Традиционализм и восходящая к нему правая эстетика второй половины двадцатого века - это питательная среда для ревизионизма, шифров, ересей, намеков, фигур умолчания, выхода за рамки общепринятой логики - всего того, что и составило творческий метод Сантима. Уход от прямолинейного панк-рока к эзотерическому дарк-фолку подмочила пресловутая плохая репутация - посерьезневшую «Банду» так и не догнала жаждущая простых развлечений публика. По меткому выражению Мишина, «что бы Сантим и компания не делали, все равно в зале будет перманентная зига, слэм или мордобой - а то и все сразу». Затем были творческие метания всех участников группы, постепенно копившийся осадок от тщетности происходящего, усталость человеческого материала - жизнь рок-героя, равно как и намеченная смена власти, оказалась не подвигом, а долгой и порой утомительно нудной работой.

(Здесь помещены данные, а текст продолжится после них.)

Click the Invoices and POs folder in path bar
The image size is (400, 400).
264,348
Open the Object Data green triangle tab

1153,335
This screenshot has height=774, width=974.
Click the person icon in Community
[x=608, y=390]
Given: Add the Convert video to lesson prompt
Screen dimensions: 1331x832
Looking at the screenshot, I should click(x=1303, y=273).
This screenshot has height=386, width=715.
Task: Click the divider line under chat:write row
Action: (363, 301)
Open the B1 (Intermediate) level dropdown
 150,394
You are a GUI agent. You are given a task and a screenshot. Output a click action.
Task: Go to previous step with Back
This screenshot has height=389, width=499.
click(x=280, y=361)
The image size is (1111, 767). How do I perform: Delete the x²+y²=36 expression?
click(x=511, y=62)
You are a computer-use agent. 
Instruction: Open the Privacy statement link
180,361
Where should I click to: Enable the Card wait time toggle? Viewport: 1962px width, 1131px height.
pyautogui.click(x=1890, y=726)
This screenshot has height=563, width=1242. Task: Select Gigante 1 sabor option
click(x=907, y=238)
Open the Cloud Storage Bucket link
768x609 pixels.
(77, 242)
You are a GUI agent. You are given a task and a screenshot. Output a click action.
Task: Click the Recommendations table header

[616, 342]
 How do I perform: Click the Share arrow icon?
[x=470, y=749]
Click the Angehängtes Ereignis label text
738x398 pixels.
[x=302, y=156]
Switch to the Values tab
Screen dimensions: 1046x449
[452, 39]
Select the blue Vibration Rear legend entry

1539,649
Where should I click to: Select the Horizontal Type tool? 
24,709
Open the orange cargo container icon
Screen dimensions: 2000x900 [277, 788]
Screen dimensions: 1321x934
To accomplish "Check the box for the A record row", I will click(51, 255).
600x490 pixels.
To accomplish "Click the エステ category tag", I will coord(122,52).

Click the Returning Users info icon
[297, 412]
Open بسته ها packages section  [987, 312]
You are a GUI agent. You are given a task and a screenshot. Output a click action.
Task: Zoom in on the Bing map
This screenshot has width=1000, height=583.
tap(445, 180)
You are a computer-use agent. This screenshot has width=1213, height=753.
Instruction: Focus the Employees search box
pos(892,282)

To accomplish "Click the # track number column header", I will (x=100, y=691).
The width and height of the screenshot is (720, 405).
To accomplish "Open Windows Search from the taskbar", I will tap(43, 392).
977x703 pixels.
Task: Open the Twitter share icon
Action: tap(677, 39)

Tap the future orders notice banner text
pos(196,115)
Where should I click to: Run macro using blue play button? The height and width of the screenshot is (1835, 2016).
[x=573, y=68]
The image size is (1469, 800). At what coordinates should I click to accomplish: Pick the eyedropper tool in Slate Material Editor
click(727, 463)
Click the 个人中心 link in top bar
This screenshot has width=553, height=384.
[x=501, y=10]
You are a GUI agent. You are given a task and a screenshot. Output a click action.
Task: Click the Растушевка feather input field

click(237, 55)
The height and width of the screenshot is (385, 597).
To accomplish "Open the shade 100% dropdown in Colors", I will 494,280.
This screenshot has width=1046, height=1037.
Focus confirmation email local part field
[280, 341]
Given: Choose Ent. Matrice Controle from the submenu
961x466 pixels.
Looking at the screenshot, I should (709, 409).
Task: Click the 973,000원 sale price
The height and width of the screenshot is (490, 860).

Количество песен, записанных за годы существования «Банды четырех», исчезающе мало в сравнении с пухлой летописью веселых похождений ее участников, однако в написанных впоследствии Сантимом стихах нет-нет да и промелькнет горькое разочарование: «Не случился поход к середине миров, / Эхо раннего слова не двигает льды».

*«Национал-большевистская партия» (НБП) признана экстремистской решением Московского городского суда от 19 апреля 2007 года и её деятельность запрещена.